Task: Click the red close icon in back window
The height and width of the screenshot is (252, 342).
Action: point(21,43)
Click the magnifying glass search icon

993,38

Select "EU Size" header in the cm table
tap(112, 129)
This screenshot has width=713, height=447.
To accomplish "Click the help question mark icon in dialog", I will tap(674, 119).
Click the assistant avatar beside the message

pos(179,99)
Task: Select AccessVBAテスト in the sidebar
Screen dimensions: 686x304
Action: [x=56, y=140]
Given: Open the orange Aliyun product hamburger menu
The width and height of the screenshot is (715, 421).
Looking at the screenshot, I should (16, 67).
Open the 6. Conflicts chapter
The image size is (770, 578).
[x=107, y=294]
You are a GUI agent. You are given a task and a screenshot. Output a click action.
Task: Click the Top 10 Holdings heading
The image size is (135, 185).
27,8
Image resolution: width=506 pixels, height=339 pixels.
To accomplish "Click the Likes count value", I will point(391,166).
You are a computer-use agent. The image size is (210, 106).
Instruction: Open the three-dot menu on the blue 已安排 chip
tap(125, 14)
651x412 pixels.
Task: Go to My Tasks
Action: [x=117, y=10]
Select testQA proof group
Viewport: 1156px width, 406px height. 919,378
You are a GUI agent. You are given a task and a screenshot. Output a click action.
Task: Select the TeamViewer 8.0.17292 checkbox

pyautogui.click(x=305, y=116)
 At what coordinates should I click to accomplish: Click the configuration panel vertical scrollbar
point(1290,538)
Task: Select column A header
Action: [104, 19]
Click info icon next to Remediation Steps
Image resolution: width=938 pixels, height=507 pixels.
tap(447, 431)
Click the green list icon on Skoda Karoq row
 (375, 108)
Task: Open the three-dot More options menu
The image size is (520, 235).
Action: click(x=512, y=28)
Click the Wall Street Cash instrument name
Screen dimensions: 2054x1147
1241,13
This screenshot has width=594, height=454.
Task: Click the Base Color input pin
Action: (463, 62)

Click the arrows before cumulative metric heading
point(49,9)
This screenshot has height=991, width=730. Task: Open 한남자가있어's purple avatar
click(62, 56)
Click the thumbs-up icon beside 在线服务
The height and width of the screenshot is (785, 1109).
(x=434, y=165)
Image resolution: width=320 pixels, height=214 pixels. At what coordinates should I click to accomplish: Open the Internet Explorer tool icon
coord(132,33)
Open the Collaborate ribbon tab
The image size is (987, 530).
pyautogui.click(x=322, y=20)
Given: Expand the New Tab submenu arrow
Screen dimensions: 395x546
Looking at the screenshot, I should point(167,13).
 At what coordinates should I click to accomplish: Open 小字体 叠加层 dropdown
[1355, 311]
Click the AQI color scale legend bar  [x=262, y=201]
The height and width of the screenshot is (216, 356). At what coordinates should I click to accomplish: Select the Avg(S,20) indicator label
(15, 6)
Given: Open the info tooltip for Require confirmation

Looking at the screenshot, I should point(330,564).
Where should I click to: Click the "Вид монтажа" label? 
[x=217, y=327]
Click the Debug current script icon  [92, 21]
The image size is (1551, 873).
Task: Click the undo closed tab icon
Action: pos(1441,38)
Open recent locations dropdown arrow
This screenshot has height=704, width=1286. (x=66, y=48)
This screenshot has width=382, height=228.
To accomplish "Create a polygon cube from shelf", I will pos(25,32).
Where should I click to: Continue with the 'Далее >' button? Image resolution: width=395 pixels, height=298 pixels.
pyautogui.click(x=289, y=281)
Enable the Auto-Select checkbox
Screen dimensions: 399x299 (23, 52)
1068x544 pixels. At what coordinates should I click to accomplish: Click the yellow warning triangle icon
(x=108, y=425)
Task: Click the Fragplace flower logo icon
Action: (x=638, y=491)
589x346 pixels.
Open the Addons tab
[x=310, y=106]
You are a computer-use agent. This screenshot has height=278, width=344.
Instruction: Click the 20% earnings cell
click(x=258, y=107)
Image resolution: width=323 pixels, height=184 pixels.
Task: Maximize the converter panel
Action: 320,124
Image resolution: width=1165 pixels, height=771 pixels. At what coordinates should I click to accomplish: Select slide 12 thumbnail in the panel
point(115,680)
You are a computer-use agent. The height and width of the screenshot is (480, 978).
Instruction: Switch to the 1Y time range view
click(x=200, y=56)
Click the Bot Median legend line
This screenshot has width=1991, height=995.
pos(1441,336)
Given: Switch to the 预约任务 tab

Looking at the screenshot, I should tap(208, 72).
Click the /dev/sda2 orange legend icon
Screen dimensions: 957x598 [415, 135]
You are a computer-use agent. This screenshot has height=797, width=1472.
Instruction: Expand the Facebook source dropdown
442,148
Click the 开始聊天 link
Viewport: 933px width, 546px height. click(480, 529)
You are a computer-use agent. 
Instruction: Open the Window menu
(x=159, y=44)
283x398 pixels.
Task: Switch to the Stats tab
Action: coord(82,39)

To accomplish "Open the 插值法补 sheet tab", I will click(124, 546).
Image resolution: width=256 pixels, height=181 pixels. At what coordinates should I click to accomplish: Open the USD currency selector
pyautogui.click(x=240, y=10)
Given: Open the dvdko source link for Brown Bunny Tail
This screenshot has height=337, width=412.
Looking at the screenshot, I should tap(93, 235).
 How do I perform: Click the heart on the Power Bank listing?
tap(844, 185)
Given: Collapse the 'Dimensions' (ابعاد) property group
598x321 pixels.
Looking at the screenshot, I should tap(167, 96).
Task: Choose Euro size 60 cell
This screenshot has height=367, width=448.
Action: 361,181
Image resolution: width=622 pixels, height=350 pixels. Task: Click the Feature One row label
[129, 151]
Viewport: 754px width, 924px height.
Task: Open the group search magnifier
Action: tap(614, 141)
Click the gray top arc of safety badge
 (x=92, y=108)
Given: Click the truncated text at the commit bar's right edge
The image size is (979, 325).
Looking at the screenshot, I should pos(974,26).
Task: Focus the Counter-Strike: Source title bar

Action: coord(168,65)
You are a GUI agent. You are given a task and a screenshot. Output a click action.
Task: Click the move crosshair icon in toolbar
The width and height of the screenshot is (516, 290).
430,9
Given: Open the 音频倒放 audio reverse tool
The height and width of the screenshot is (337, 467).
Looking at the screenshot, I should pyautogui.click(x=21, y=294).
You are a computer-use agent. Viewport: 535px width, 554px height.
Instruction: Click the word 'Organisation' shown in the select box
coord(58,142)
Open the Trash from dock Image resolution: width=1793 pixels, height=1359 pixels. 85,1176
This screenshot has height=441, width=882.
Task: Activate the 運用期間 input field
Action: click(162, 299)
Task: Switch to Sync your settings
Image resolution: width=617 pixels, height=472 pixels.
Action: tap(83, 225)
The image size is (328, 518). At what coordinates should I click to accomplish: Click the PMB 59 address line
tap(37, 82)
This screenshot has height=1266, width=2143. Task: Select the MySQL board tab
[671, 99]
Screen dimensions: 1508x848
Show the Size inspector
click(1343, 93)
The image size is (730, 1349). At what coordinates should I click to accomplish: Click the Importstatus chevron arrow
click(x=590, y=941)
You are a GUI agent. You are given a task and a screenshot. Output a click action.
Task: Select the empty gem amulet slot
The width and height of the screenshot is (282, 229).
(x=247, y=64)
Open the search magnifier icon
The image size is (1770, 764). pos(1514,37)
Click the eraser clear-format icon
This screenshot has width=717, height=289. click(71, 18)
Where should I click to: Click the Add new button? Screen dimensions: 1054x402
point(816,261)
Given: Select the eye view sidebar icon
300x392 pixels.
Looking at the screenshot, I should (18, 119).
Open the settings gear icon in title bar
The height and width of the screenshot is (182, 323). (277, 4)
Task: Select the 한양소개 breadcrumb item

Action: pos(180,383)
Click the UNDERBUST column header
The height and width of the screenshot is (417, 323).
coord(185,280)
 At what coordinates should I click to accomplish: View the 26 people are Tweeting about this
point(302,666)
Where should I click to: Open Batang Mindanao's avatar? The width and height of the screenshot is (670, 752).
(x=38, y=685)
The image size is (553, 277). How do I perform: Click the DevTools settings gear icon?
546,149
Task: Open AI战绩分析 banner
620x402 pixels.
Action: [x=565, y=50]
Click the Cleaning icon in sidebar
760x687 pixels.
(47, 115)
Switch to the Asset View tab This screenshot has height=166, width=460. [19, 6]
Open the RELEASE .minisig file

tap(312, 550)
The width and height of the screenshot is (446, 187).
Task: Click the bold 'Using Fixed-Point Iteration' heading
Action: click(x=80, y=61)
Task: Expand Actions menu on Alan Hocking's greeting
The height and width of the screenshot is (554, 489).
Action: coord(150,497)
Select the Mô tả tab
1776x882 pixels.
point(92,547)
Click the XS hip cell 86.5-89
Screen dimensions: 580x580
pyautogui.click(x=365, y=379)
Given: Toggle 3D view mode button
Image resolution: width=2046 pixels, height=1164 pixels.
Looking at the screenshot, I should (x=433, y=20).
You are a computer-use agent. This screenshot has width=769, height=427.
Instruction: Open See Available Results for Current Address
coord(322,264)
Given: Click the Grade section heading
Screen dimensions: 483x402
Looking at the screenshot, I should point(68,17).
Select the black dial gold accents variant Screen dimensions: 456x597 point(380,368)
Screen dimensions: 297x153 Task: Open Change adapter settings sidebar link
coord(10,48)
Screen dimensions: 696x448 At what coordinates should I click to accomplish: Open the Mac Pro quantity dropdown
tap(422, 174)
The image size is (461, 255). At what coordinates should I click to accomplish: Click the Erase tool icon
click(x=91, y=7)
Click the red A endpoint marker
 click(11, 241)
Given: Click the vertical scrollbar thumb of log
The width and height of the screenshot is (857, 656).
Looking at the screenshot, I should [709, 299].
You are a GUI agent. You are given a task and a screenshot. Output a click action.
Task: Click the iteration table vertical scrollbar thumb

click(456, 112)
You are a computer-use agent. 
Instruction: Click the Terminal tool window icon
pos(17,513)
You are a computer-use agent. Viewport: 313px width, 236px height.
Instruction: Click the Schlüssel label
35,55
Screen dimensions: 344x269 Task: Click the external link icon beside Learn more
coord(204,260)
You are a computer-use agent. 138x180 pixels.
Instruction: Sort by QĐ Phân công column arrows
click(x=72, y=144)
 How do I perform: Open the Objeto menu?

......

● **DESCRIPTION OF THE TASK**: Repeat the material verbatim, from the line with "This screenshot has width=713, height=447." to the line with "Action: [x=56, y=140]", including both of those lines.

● **FINAL RESULT**:
This screenshot has width=713, height=447.
To accomplish "Click the help question mark icon in dialog", I will tap(674, 119).
Click the assistant avatar beside the message

pos(179,99)
Task: Select AccessVBAテスト in the sidebar
Screen dimensions: 686x304
Action: [x=56, y=140]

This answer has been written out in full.